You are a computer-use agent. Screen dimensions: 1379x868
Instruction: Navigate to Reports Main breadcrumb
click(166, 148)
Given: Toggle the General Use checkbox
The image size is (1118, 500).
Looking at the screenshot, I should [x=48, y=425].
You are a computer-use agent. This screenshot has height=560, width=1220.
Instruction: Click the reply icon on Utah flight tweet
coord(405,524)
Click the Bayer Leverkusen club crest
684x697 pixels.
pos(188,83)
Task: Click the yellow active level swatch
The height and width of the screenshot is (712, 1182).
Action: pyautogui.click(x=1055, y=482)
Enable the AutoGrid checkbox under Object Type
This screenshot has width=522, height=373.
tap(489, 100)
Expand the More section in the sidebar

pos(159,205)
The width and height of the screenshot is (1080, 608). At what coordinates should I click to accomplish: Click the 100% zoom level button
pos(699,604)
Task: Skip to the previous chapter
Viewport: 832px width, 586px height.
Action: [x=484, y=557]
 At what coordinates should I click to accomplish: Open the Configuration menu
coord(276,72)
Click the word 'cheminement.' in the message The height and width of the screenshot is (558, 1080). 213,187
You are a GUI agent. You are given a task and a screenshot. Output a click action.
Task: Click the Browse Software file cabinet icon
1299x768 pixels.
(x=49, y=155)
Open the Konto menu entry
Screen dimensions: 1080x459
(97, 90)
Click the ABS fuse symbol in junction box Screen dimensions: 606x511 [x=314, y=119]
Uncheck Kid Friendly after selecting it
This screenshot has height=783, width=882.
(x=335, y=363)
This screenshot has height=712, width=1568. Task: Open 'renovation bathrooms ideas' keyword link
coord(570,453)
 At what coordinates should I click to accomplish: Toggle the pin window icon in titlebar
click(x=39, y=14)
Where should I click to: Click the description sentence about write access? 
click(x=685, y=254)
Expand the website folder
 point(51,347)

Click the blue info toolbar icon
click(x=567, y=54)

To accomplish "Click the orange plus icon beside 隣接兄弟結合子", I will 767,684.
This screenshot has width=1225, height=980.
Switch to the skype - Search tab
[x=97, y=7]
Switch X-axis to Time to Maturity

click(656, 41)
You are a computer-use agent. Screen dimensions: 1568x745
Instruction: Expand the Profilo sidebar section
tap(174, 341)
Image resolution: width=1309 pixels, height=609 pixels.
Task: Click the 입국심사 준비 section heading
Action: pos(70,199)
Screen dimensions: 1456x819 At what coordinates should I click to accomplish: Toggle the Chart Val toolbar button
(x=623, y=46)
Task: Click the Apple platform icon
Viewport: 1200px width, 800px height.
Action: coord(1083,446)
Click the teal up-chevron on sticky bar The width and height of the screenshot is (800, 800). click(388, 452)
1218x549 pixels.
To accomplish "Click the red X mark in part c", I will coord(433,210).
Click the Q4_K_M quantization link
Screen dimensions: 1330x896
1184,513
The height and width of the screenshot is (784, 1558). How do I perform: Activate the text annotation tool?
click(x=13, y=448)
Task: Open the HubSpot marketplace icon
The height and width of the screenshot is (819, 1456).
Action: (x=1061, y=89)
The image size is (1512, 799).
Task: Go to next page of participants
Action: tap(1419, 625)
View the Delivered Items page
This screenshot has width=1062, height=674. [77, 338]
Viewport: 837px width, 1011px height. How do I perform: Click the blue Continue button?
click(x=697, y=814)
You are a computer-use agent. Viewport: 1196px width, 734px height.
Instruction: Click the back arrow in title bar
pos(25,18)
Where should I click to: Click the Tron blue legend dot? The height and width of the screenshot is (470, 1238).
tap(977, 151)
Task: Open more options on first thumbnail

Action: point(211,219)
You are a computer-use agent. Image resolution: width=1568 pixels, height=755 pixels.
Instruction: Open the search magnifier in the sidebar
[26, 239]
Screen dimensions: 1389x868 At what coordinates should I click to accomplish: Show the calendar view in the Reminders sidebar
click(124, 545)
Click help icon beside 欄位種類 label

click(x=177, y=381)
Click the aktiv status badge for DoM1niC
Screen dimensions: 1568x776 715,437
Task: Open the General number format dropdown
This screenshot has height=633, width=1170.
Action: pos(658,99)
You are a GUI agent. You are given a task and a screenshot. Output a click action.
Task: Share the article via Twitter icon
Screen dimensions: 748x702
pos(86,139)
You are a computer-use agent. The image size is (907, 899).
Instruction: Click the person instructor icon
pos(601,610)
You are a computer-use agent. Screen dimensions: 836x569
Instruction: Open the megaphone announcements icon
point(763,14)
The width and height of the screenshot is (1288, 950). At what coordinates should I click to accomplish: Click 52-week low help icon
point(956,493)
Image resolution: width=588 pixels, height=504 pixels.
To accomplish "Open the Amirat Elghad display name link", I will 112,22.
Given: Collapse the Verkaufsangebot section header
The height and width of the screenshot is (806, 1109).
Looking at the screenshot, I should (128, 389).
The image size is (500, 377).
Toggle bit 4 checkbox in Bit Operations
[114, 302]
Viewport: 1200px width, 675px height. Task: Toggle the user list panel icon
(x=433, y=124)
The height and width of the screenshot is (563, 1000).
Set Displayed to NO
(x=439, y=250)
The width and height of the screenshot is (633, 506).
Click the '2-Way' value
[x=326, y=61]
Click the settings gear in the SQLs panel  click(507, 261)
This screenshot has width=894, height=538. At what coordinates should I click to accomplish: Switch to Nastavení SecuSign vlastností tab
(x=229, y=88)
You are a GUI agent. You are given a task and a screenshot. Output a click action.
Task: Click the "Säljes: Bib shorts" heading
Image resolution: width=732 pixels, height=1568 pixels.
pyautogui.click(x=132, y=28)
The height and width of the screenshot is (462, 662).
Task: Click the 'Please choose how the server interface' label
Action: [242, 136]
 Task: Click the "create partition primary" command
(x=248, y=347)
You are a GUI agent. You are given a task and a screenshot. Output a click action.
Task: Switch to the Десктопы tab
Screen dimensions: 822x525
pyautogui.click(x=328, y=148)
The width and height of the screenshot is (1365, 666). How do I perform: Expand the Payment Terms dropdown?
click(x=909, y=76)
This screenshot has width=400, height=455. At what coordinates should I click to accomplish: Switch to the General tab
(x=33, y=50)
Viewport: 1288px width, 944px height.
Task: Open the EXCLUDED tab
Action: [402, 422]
....................
TASK TO COMPLETE:
Lay out the records from the start through the line containing "Looking at the screenshot, I should [x=48, y=425]." as a two-column CSV with the columns input and output. Give one row per record, with its text and its answer each in a single quoted field and every line break replaced by a space.

RESULT:
input,output
"You are a computer-use agent. Screen dimensions: 1379x868 Instruction: Navigate to Reports Main breadcrumb","click(166, 148)"
"Given: Toggle the General Use checkbox The image size is (1118, 500).","Looking at the screenshot, I should [x=48, y=425]."